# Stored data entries
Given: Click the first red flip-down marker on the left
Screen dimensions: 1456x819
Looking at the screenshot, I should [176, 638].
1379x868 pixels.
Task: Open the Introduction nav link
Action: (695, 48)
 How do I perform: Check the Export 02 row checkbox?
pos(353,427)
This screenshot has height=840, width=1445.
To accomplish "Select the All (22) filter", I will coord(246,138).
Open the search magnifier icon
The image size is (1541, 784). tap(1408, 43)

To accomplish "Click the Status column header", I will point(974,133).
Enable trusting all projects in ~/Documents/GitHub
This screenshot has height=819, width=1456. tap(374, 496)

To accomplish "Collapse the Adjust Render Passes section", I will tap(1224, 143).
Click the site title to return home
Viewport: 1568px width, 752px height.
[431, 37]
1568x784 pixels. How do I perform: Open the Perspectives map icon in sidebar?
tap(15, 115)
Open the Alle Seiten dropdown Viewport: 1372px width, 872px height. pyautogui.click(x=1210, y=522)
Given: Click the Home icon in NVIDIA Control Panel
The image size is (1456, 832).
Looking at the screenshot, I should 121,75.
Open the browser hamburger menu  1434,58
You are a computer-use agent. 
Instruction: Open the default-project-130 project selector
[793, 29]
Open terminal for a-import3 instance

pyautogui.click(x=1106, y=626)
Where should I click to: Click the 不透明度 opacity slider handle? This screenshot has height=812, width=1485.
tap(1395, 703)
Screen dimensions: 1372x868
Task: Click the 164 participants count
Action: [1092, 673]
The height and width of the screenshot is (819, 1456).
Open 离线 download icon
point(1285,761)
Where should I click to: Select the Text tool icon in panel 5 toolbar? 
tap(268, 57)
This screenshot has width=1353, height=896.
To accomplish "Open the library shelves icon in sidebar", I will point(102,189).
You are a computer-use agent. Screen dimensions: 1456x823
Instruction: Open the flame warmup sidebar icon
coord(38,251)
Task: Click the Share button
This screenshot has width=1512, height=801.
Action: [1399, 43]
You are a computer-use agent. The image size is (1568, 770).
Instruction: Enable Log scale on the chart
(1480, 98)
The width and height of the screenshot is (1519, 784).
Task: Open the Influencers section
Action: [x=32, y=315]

# WHAT IS EXPECTED
Your answer should be one number: the count of lines in the data above that include the word "agent".

# SOLUTION FOR THIS EXERCISE
3